Lawsuit says Facebook plunders user names, photos
Seeks $1m for (alleged) Friend Finder sins
A federal lawsuit filed on Monday claims Facebook's Friend Finder service uses user names and photos without permission and makes false claims about it usefulness.
The feature encourages users to upload their entire body of email contacts so they can be reunited on the social networking site. Facebook often promotes the service by showing users the names and photos of their friends along with the claim that the friends found many of their Facebook contacts using the Friend Finder service.
“The misappropriation of names, photographs and likenesses alleged herein has a direct commercial purpose, namely, to increase Facebook's user base, thereby increasing the intensity of such use, all for the purpose of generating additional revenues,” the civil complaint, which was filed in US District Court in San Jose, California, states.

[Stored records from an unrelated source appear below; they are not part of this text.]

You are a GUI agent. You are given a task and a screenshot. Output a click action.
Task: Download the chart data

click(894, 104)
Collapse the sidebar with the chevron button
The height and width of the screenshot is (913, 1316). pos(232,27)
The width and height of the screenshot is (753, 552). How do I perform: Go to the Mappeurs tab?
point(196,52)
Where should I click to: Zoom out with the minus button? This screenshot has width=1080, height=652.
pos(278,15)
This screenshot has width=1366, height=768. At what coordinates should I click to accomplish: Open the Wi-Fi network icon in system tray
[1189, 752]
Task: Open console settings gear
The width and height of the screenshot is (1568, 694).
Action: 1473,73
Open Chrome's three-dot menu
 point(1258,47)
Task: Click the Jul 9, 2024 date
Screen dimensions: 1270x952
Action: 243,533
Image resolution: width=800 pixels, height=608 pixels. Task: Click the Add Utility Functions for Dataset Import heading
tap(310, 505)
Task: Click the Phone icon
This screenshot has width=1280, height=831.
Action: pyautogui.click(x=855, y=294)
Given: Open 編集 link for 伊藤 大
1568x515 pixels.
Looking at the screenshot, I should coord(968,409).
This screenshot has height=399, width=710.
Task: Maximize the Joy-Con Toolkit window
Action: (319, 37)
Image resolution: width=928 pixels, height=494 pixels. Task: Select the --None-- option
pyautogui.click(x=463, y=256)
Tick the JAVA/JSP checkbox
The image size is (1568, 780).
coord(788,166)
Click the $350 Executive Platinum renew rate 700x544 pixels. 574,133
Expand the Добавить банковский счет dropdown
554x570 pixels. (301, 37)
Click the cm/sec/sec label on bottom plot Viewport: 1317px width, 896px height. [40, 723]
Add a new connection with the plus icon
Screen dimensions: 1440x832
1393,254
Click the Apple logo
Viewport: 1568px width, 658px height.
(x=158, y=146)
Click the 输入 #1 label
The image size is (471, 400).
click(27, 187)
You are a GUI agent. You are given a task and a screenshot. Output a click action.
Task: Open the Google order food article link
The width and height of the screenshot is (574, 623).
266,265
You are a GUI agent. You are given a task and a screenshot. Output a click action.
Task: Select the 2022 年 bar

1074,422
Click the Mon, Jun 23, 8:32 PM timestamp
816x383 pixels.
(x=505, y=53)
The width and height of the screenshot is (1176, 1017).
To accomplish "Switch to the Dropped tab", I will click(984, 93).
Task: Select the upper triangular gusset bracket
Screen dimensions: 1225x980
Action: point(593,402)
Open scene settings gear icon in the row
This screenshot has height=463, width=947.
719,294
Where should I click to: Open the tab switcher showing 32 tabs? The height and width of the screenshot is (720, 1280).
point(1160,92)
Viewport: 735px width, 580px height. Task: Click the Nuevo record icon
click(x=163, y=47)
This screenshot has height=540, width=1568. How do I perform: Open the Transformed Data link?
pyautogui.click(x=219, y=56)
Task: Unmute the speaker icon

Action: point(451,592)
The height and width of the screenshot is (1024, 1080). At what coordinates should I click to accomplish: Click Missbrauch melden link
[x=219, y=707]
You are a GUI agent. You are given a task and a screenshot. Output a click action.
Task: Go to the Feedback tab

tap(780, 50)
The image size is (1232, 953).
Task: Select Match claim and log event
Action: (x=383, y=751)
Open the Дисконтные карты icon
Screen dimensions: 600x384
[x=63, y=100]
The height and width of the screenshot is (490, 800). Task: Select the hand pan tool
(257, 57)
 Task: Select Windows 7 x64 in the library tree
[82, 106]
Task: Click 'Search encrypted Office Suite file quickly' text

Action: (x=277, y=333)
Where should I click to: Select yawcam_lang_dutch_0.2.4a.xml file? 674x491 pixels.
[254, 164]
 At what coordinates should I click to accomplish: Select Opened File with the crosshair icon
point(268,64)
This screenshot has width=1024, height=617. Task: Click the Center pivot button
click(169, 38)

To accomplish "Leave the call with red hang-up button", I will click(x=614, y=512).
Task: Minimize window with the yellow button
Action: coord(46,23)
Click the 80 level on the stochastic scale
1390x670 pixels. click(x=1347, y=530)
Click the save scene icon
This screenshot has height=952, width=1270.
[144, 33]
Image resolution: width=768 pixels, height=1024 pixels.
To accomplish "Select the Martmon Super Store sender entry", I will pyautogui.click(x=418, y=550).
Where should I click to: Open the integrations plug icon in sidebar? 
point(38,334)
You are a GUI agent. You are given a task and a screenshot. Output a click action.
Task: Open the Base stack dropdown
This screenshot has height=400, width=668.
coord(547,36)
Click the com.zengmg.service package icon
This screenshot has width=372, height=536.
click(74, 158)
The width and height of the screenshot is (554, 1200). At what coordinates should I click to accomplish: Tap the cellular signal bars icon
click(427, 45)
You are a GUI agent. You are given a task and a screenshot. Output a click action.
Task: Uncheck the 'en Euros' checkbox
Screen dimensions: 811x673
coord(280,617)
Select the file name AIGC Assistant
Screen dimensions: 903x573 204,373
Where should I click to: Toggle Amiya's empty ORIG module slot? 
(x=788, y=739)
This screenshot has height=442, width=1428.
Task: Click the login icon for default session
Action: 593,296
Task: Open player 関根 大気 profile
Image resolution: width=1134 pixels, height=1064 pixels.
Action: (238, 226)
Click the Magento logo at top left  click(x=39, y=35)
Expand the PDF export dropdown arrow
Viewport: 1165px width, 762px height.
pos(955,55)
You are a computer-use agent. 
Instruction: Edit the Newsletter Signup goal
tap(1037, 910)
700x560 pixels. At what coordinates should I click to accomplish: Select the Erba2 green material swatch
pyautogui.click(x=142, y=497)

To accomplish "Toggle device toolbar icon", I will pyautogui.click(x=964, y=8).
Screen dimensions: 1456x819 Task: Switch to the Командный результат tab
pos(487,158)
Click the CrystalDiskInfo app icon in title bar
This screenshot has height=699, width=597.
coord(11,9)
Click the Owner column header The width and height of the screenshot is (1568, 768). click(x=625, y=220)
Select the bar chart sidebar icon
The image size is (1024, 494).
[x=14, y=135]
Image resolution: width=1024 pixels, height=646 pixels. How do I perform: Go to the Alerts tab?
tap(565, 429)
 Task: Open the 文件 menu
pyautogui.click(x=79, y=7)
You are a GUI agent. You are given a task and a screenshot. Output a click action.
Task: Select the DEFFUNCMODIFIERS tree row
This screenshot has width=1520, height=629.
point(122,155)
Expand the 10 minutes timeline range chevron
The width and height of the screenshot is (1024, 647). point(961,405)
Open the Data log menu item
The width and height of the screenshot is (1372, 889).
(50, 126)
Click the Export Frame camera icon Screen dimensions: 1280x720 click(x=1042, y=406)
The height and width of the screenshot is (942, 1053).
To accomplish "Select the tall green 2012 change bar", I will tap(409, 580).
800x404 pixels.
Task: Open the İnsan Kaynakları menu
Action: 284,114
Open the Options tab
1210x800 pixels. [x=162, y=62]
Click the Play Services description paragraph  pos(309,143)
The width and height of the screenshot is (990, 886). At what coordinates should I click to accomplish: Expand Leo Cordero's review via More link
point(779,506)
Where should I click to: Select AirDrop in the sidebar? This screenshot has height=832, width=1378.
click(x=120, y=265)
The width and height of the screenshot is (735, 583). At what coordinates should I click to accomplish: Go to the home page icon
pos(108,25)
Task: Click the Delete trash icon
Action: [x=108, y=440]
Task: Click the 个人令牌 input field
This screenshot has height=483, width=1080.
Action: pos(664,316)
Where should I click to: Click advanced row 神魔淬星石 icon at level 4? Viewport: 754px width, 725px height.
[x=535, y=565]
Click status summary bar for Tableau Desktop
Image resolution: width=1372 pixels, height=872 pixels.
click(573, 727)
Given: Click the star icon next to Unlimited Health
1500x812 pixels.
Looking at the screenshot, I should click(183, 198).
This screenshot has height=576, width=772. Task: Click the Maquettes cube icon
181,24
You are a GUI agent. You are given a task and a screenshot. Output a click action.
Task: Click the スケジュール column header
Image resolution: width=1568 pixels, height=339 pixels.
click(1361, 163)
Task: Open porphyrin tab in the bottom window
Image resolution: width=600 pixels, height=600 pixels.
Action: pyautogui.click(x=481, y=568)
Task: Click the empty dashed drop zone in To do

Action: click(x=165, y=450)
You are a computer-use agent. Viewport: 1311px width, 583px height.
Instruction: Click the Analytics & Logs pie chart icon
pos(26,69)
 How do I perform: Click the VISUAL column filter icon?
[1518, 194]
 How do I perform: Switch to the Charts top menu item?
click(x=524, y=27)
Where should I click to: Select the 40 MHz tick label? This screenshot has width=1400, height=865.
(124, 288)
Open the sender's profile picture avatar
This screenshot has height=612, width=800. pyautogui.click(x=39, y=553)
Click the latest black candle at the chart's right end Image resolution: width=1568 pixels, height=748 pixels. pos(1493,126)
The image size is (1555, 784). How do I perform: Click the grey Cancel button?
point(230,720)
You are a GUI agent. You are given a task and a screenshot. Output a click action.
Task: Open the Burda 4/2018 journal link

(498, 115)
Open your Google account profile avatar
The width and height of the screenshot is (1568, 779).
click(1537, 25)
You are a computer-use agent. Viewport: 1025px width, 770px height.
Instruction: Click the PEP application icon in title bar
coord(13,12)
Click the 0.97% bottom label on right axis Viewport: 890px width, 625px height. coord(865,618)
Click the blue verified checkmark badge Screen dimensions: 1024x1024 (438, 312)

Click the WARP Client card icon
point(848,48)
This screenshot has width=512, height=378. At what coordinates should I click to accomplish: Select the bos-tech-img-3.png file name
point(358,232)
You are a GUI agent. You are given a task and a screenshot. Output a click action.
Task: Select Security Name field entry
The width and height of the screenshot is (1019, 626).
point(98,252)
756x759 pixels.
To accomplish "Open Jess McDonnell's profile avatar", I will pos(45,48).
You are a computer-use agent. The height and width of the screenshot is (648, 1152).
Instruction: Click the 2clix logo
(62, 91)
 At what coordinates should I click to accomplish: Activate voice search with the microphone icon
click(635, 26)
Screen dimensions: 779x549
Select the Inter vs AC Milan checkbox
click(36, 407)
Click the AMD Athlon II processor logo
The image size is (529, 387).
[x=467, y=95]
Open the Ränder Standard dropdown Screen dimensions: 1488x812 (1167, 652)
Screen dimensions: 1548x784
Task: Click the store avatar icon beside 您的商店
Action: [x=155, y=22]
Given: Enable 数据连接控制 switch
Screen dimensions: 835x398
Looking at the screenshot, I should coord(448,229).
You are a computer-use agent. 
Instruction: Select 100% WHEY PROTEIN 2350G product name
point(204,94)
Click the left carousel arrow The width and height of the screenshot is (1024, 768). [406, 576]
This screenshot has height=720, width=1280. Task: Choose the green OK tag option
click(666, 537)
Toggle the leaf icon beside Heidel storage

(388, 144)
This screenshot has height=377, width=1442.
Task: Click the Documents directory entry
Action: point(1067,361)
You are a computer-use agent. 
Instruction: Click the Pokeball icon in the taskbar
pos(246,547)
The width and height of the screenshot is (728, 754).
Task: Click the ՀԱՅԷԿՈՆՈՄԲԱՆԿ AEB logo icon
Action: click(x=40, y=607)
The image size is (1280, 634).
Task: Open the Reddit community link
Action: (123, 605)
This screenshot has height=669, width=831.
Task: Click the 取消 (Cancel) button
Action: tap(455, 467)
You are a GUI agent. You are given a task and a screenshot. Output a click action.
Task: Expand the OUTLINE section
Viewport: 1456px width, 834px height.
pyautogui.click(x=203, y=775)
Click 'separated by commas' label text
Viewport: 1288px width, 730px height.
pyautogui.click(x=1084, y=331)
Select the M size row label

“In each instance in which Facebook uses the name and likeness of a Facebook.com user to promote the Friend Finder service without consent, Facebook violates users' statutory and common law rights of publicity, creates a false endorsement and, in so doing, commits unfair competition, all in an effort to increase Facebook's already massive user reach and the corresponding advertising revenue.”
What's more, the complaint claims, many of the people featured in the promos have never even used the contacts upload feature.
The complaint was filed on behalf of five California-based Facebook users and seeks permission to be refiled as a class action so many more people may join. It seeks an award of $750 for each time a class member's name was used without permission and actual damages of at least $100 million.